# Request
Format the lines as a Markdown table with the columns Row and Text, from the line with "1068x734 pixels. At" up to and including the line with "Collapse the .github folder". Skip any blank lines and include no other lines.

# Given data
--------------------
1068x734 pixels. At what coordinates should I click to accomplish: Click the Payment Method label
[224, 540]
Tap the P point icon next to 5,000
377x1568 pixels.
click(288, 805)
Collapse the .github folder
--------------------
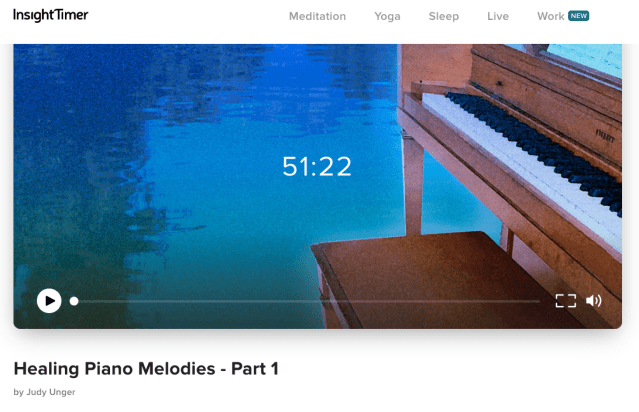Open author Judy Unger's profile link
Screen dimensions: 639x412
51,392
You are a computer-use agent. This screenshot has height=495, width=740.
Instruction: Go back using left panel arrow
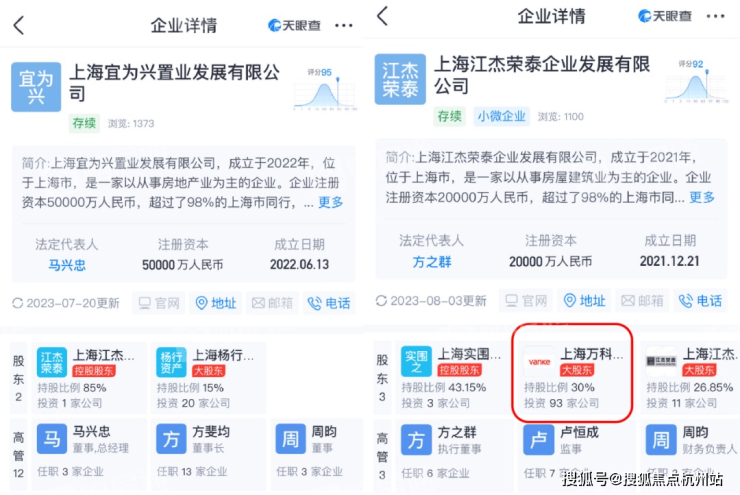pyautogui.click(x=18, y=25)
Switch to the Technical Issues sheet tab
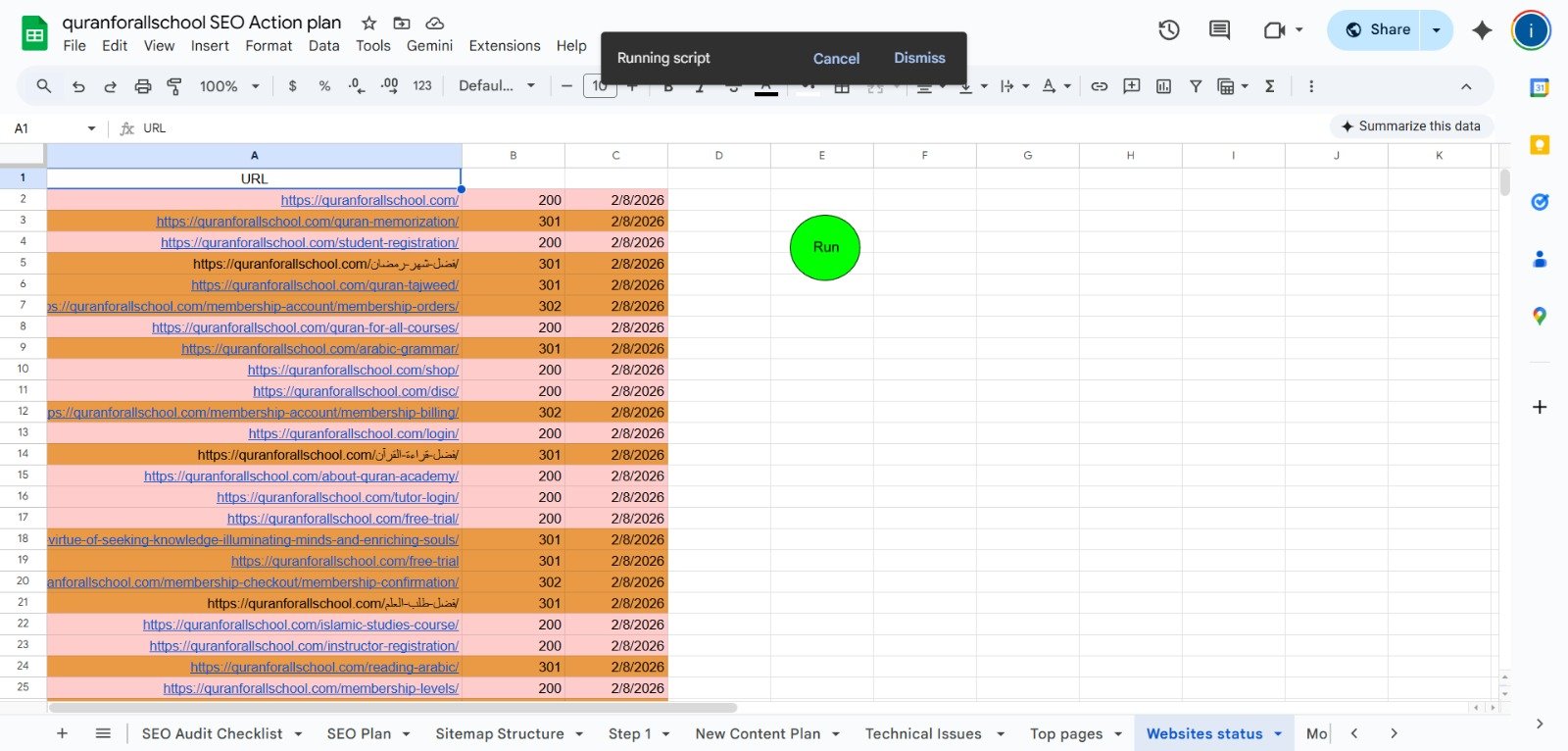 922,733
--------------------
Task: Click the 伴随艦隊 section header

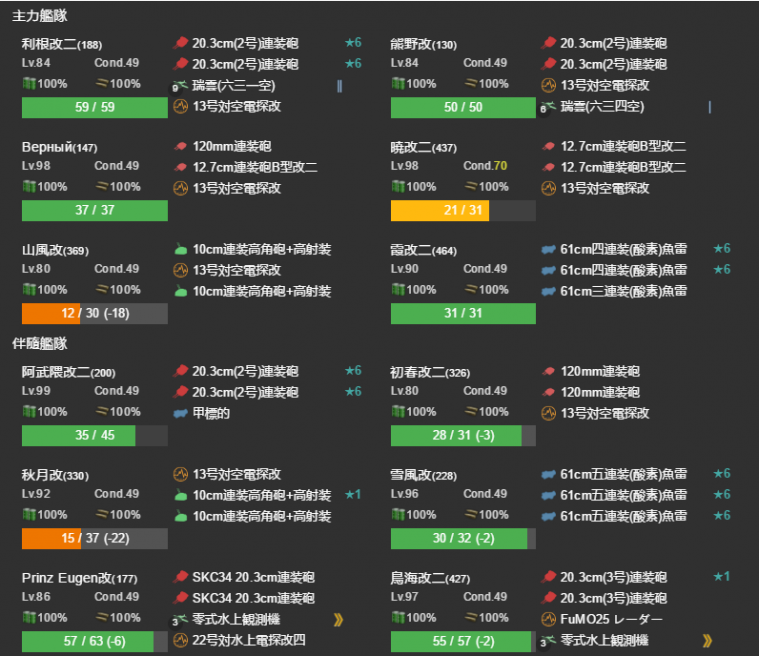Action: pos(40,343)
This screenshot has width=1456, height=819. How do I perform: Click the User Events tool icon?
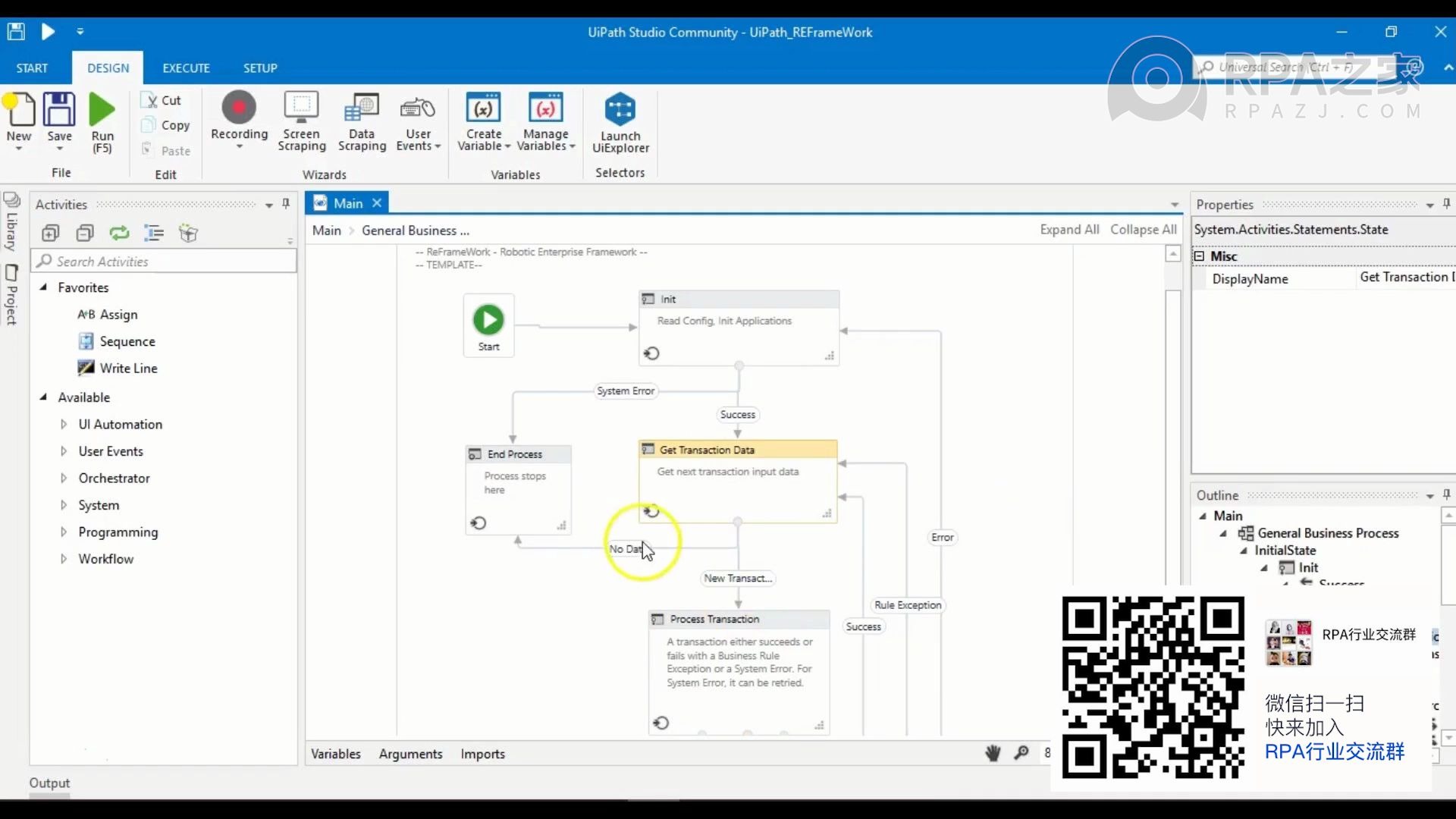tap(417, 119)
--------------------
# Exercise response
| Row | Text |
|---|---|
| 1 | 1068x734 pixels. At what coordinates should I click to accomplish: Click the Payment Method label |
| 2 | [224, 540] |
| 3 | Tap the P point icon next to 5,000 |
| 4 | 377x1568 pixels. |
| 5 | click(288, 805) |
| 6 | Collapse the .github folder |